It can't possible iff WinRAR is set to compress at its max. for it has the ability to compress particular files a lot and other very less.


----------



## ico (Nov 1, 2008)

beta testing said:


> And you can get better compression with documents.


Only with older Office 2003 format. Compression is almost minimal with ODF & OOXML as they are already compressed using ZIP.

Technically speaking, ODF & OOXML files are a group of XML files compressed with ZIP.


----------



## ashishstillthere (Nov 1, 2008)

any one know other way to get max compression????


----------



## cluby (Nov 1, 2008)

Even Windows *ntfs Compression* Can Achieve Very High Compression But Compression Depends Upon The Structure Of The Data Written In The File.

If U Have *pop Ww* Original Dvd Then There U Will Find An Single File Of Over *2.xx Gb* Size.now Copy That File To Any Drive Which Is Formatted As Ntfs & Drive Compression Is Enabled On That Drive.

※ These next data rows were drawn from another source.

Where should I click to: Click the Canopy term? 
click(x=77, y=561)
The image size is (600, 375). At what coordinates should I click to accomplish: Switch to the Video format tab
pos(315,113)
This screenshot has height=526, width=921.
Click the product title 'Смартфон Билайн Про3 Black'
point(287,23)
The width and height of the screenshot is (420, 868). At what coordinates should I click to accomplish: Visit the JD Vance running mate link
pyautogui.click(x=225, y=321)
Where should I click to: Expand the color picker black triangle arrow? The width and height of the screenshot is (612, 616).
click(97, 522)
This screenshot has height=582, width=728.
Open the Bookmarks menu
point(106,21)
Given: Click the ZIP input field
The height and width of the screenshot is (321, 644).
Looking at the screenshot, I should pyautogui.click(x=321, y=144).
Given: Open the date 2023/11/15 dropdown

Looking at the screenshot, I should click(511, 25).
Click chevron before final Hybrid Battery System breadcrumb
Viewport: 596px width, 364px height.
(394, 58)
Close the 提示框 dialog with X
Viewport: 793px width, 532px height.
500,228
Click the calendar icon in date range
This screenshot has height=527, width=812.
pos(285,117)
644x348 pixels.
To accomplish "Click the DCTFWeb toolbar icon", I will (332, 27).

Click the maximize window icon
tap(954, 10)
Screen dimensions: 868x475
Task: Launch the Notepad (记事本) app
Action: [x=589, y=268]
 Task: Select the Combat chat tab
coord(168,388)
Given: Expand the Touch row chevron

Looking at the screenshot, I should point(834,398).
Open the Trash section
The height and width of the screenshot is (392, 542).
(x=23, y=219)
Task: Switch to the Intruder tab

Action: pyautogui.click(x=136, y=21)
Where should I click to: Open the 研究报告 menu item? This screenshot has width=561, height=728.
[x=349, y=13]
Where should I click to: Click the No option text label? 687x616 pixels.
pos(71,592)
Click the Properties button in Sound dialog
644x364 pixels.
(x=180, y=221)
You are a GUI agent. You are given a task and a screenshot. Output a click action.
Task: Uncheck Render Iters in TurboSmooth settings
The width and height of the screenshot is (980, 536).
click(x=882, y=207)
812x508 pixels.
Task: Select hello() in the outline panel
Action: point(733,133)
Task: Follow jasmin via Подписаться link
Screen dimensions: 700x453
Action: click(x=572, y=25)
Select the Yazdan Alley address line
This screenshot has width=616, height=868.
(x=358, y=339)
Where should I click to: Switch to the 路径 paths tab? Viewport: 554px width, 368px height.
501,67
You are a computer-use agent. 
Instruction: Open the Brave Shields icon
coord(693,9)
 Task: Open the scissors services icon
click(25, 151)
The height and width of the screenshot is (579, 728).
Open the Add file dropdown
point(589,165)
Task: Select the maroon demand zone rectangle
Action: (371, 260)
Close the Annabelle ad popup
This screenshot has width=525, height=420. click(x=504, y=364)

Now Right Click The File & Go To Properties. U Will B Amazed To See The Compressed Size.it's *just Some Kb* I Don't Remember It Now.

The Max Compression Over That File Is Achieved By 7z Format In *7zip*, The Best Software For What It Is Meant To Do.


----------



## Faun (Nov 1, 2008)

7zip is better


----------



## ashishstillthere (Nov 1, 2008)

can you plz tell me the setting to get that compression in 7 zip.......


----------



## dheeraj_kumar (Nov 2, 2008)

Read the command line arguments. I remember seeing a certain chain of arguments that give the max compression some time back. 

*www.google.com/search?num=100&hl=en&client=opera&rls=en&hs=V83&q=7zip+command+line+bcj2&btnG=Search

has many argument chains.


----------